All of the data needs to be repeated exactly.

** Opening Records supplied block **

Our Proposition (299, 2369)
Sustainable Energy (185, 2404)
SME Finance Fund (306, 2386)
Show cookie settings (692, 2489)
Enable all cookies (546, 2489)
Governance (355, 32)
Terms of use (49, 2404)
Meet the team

** Closing Records supplied block **

■ Response below:
Our Proposition (299, 2369)
Sustainable Energy (185, 2404)
SME Finance Fund (306, 2386)
Show cookie settings (692, 2489)
Enable all cookies (546, 2489)
Governance (355, 32)
Terms of use (49, 2404)
Meet the team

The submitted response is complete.